**What to work on:**
Would you print the records as they stand, down to the last character?

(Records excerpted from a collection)
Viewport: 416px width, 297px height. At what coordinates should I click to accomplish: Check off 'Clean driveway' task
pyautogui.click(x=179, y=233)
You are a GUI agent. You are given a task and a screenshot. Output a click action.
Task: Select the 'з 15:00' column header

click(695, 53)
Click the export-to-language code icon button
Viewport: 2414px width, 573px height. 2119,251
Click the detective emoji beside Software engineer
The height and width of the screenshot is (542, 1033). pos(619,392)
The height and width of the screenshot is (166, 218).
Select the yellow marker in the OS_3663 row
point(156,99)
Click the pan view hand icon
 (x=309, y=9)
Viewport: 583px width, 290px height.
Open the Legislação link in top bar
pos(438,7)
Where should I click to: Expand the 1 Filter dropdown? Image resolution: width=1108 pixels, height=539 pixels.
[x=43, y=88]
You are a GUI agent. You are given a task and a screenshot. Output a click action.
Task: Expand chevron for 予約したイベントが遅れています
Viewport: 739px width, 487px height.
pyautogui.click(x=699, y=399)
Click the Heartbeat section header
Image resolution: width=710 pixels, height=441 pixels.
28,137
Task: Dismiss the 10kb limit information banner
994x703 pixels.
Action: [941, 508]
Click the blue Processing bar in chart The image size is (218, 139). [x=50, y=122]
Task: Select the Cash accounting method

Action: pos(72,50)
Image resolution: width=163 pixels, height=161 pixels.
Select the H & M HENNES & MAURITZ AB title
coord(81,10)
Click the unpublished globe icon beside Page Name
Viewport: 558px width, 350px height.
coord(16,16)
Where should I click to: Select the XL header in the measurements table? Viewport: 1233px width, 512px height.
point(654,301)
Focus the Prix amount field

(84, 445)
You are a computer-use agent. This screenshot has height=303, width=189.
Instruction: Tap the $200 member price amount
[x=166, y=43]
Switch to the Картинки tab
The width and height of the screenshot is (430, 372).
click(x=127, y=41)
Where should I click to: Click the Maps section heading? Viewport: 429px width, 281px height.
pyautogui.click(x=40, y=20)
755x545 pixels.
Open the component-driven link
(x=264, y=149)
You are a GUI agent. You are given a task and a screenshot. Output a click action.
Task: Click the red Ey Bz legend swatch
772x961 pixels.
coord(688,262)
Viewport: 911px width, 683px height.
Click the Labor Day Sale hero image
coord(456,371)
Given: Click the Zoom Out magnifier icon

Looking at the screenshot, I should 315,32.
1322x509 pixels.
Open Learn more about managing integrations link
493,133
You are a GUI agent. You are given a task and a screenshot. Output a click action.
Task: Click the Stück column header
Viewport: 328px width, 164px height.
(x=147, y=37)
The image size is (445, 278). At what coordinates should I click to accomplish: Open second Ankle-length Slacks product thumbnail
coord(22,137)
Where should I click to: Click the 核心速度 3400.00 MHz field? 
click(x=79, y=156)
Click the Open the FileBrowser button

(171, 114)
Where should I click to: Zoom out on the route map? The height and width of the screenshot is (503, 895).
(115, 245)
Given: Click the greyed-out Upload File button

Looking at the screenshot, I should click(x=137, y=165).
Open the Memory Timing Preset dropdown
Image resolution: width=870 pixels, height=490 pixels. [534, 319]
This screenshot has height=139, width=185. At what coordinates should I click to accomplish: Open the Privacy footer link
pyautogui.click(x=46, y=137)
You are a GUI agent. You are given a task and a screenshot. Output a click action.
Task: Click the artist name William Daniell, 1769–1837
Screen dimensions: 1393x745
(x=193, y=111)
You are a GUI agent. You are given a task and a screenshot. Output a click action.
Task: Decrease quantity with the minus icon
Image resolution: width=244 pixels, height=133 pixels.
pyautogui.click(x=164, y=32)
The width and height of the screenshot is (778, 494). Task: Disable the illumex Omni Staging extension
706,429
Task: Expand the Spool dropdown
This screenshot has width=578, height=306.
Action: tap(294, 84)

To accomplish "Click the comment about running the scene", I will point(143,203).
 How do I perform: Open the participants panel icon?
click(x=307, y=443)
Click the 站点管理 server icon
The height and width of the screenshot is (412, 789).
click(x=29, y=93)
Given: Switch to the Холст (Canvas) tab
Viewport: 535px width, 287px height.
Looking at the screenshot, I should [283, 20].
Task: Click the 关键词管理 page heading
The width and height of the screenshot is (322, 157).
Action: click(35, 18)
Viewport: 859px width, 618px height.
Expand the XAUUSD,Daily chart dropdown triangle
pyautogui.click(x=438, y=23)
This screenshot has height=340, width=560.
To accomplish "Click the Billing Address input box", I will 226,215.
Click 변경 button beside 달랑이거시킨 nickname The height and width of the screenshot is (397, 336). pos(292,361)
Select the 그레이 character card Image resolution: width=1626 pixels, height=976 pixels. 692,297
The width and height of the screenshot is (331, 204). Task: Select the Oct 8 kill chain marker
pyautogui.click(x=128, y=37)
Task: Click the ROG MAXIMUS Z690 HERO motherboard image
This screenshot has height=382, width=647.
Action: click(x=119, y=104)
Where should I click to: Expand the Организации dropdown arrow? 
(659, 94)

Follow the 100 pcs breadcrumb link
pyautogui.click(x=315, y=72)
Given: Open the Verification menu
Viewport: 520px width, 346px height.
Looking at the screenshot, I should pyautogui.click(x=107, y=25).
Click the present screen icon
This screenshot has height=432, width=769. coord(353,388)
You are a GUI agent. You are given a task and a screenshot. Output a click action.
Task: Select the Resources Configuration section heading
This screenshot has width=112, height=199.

**Written response:**
Viewport: 416px width, 297px height. At what coordinates should I click to accomplish: Check off 'Clean driveway' task
pyautogui.click(x=179, y=233)
You are a GUI agent. You are given a task and a screenshot. Output a click action.
Task: Select the 'з 15:00' column header

click(695, 53)
Click the export-to-language code icon button
Viewport: 2414px width, 573px height. 2119,251
Click the detective emoji beside Software engineer
The height and width of the screenshot is (542, 1033). pos(619,392)
The height and width of the screenshot is (166, 218).
Select the yellow marker in the OS_3663 row
point(156,99)
Click the pan view hand icon
 (x=309, y=9)
Viewport: 583px width, 290px height.
Open the Legislação link in top bar
pos(438,7)
Where should I click to: Expand the 1 Filter dropdown? Image resolution: width=1108 pixels, height=539 pixels.
[x=43, y=88]
You are a GUI agent. You are given a task and a screenshot. Output a click action.
Task: Expand chevron for 予約したイベントが遅れています
Viewport: 739px width, 487px height.
pyautogui.click(x=699, y=399)
Click the Heartbeat section header
Image resolution: width=710 pixels, height=441 pixels.
28,137
Task: Dismiss the 10kb limit information banner
994x703 pixels.
Action: [941, 508]
Click the blue Processing bar in chart The image size is (218, 139). [x=50, y=122]
Task: Select the Cash accounting method

Action: pos(72,50)
Image resolution: width=163 pixels, height=161 pixels.
Select the H & M HENNES & MAURITZ AB title
coord(81,10)
Click the unpublished globe icon beside Page Name
Viewport: 558px width, 350px height.
coord(16,16)
Where should I click to: Select the XL header in the measurements table? Viewport: 1233px width, 512px height.
point(654,301)
Focus the Prix amount field

(84, 445)
You are a computer-use agent. This screenshot has height=303, width=189.
Instruction: Tap the $200 member price amount
[x=166, y=43]
Switch to the Картинки tab
The width and height of the screenshot is (430, 372).
click(x=127, y=41)
Where should I click to: Click the Maps section heading? Viewport: 429px width, 281px height.
pyautogui.click(x=40, y=20)
755x545 pixels.
Open the component-driven link
(x=264, y=149)
You are a GUI agent. You are given a task and a screenshot. Output a click action.
Task: Click the red Ey Bz legend swatch
772x961 pixels.
coord(688,262)
Viewport: 911px width, 683px height.
Click the Labor Day Sale hero image
coord(456,371)
Given: Click the Zoom Out magnifier icon

Looking at the screenshot, I should 315,32.
1322x509 pixels.
Open Learn more about managing integrations link
493,133
You are a GUI agent. You are given a task and a screenshot. Output a click action.
Task: Click the Stück column header
Viewport: 328px width, 164px height.
(x=147, y=37)
The image size is (445, 278). At what coordinates should I click to accomplish: Open second Ankle-length Slacks product thumbnail
coord(22,137)
Where should I click to: Click the 核心速度 3400.00 MHz field? 
click(x=79, y=156)
Click the Open the FileBrowser button

(171, 114)
Where should I click to: Zoom out on the route map? The height and width of the screenshot is (503, 895).
(115, 245)
Given: Click the greyed-out Upload File button

Looking at the screenshot, I should click(x=137, y=165).
Open the Memory Timing Preset dropdown
Image resolution: width=870 pixels, height=490 pixels. [534, 319]
This screenshot has height=139, width=185. At what coordinates should I click to accomplish: Open the Privacy footer link
pyautogui.click(x=46, y=137)
You are a GUI agent. You are given a task and a screenshot. Output a click action.
Task: Click the artist name William Daniell, 1769–1837
Screen dimensions: 1393x745
(x=193, y=111)
You are a GUI agent. You are given a task and a screenshot. Output a click action.
Task: Decrease quantity with the minus icon
Image resolution: width=244 pixels, height=133 pixels.
pyautogui.click(x=164, y=32)
The width and height of the screenshot is (778, 494). Task: Disable the illumex Omni Staging extension
706,429
Task: Expand the Spool dropdown
This screenshot has width=578, height=306.
Action: tap(294, 84)

To accomplish "Click the comment about running the scene", I will point(143,203).
 How do I perform: Open the participants panel icon?
click(x=307, y=443)
Click the 站点管理 server icon
The height and width of the screenshot is (412, 789).
click(x=29, y=93)
Given: Switch to the Холст (Canvas) tab
Viewport: 535px width, 287px height.
Looking at the screenshot, I should [283, 20].
Task: Click the 关键词管理 page heading
The width and height of the screenshot is (322, 157).
Action: click(35, 18)
Viewport: 859px width, 618px height.
Expand the XAUUSD,Daily chart dropdown triangle
pyautogui.click(x=438, y=23)
This screenshot has height=340, width=560.
To accomplish "Click the Billing Address input box", I will 226,215.
Click 변경 button beside 달랑이거시킨 nickname The height and width of the screenshot is (397, 336). pos(292,361)
Select the 그레이 character card Image resolution: width=1626 pixels, height=976 pixels. 692,297
The width and height of the screenshot is (331, 204). Task: Select the Oct 8 kill chain marker
pyautogui.click(x=128, y=37)
Task: Click the ROG MAXIMUS Z690 HERO motherboard image
This screenshot has height=382, width=647.
Action: click(x=119, y=104)
Where should I click to: Expand the Организации dropdown arrow? 
(659, 94)

Follow the 100 pcs breadcrumb link
pyautogui.click(x=315, y=72)
Given: Open the Verification menu
Viewport: 520px width, 346px height.
Looking at the screenshot, I should pyautogui.click(x=107, y=25).
Click the present screen icon
This screenshot has height=432, width=769. coord(353,388)
You are a GUI agent. You are given a task and a screenshot. Output a click action.
Task: Select the Resources Configuration section heading
This screenshot has width=112, height=199.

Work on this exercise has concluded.